Tuesday, 13 July 2021

Burton IPA between the wars

Even yet more IPA analyses. This time from the style's spiritual styles: Edinburgh. No, Burton. Let's see how versions brewed in the town looked.

Rather surprisingly, this set averages out stronger, both in terms of OG and ABV. Though that's a little deceptive, as the older set didn't include any Burton-brewed beer. Bass Pale Ale still had a gravity of 1065º. Looking at it from that point of view, Burton IPA had lost about 10º on account of WW I.

The beers sold in Belgium look much like the domestic ones, at around 1055º. Attenuation remains mostly very high, averaging over 80%. Leaving them almost 7% ABV

1055º isn't a random choice. The top band of the last set of WW I price controls started at that gravity. Anything over 1055º could only be sold for the same maximum price. It made no economic sense to brew anything much over that gravity. It had a lasting effect on beer strengths all the way through the interwar period. Particularly amongst draught beers.

Lost interest yet? I wouldn't blame you. I'm nodding off as I write. 
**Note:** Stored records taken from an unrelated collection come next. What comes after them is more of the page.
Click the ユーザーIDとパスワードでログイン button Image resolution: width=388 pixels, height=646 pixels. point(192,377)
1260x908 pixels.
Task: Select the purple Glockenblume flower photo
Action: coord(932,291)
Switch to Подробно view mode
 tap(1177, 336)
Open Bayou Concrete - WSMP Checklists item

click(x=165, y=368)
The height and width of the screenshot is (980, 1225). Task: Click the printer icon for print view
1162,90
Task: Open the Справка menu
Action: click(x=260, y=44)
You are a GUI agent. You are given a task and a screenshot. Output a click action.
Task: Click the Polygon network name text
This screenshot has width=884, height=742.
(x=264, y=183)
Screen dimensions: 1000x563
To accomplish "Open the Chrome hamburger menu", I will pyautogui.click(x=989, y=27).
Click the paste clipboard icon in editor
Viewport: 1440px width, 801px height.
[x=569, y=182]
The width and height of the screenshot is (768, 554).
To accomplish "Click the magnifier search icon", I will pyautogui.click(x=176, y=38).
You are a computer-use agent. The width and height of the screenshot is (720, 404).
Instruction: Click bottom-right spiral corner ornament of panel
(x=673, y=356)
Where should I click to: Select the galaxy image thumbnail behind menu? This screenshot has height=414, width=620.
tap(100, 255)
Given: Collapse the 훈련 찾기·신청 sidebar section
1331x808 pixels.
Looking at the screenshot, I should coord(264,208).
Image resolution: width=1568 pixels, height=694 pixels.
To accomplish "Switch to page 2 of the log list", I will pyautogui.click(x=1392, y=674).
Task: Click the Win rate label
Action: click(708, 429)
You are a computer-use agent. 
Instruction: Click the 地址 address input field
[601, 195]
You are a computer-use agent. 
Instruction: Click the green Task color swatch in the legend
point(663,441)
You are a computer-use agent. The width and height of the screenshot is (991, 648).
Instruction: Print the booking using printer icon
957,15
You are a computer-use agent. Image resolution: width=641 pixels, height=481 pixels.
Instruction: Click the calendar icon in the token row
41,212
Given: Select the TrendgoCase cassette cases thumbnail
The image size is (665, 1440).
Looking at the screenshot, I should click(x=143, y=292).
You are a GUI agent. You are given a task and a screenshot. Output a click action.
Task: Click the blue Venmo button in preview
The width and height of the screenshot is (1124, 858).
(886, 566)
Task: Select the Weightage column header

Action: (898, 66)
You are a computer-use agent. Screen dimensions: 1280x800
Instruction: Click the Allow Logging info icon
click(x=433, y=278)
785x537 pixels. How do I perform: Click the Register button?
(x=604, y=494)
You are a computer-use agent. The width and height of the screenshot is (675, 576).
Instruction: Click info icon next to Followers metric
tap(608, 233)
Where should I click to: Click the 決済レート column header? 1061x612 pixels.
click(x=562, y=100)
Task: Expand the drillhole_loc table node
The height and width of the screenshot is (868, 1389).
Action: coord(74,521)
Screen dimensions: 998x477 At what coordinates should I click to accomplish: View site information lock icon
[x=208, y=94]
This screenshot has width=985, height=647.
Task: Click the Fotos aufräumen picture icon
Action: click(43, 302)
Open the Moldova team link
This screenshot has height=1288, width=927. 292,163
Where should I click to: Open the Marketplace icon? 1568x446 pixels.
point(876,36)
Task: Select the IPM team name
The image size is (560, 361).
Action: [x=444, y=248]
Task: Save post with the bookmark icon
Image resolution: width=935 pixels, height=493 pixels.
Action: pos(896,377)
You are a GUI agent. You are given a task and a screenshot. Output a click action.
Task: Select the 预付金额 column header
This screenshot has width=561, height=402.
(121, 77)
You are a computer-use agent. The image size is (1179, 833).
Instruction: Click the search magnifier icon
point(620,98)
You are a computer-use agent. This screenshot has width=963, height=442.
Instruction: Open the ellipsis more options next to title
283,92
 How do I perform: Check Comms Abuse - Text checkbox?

Loads more information about more recent IPAs. Plenty of the lovely weedy ones. Mostly lovely weedy ones, if I'm honest.

Burton IPA between the wars
Year Brewer Beer package OG FG ABV App. Atten-uation
1921 Allsopp IPA bottled 1054.4 1004.4 6.56 91.91%
1921 Bass Pale Ale (bottled by Whitbread) bottled 1055.2      
1921 Ind Coope India Pale Ale bottled 1051.9 1005.4 6.09 89.60%
1921 Worthington IPA bottled 1054.9 1007.4 6.22 86.52%
1922 Bass Pale Ale (Belgian sample) bottled 1055.1 1010.9 5.76 80.22%
1922 Bass Pale Ale bottled 1054.7 1011 5.70 79.90%
1922 Worthington IPA (Belgian sample bottled by J Baker, Brussels) bottled 1055 1004.7 6.60 91.45%
1922 Worthington Pale Ale (Brussels) bottled 1053 1009 5.74 83.02%
1927 Bass Pale Ale draught 1055.5      
1927 Worthington Pale Ale draught 1052.7      
1928 Bass Pale Ale bottled 1059 1013 6.00 77.97%
1929 Bass Pale Ale bottled 1056 1008 6.28 85.71%
1930 Bass Blue Triangle bottled 1058 1011.9 6.01 79.48%
1931 Bass Blue Triangle bottled 1056.3 1011.2 5.88 80.11%
1931 Worthington IPA (bottled by RP Culley) bottled 1059 1013.1 5.98 77.80%
1931 Worthington Green Label (bottled by RP Culley) bottled 1055.1 1014.3 5.30 74.05%
1932 Bass Pale Ale draught 1054.7 1012 5.56 78.06%
1932 Worthington PA draught 1054.7 1010.1 5.82 81.54%
1933 Bass Pale Ale (bottled by Whitbread) bottled 1055 1007 6.28 87.27%
1933 Bass Pale Ale (Probyn & Co.) bottled 1055.8 1012.2 5.68 78.14%
1933 Bass Blue Label bottled 1057.5 1014 5.66 75.65%
1933 Worthington Pale Ale  (bottled by RP Culley) bottled 1055.4 1011.6 5.71 79.06%
1936 Worthington Pale Ale draught 1046.9      
1937 Worthington Pale Ale draught 1054.3      
    Average   1055.0 1010.1 5.94 81.97%
Sources:
Whitbread Gravity book held at the London Metropolitan Archives, document number LMA/4453/D/02/001.
Thomas Usher Gravity Book document TU/6/11 held at the Scottish Brewing Archive.
Truman Gravity Book held at the London Metropolitan Archives, document number B/THB/C/252.
Younger, Wm. & Co Gravity Book document WY/6/1/1/19 held at the Scottish Brewing Archive.

 

 

2 comments:

Steve said...

So, when did the U.K. brewers restart exporting to the U.S.A.?
Had they done much exporting to Canada (and Barbados) during the early 1930s?
Would the U.S.A. have received some of this output?

Ron Pattinson said...

Steve,

I assume in the 1930s. I don't have any numbers, as they don't appear in the tables of export destinations. Which implies that not much was being shipped there. It must be less than before WW I, when around 70,000 barrels made their way to the US, as the total for countries not listed individually was usually around that number or even less. In the 1930s between 8,000 and 14,000 barrels were exported to the British West Indies as a whole.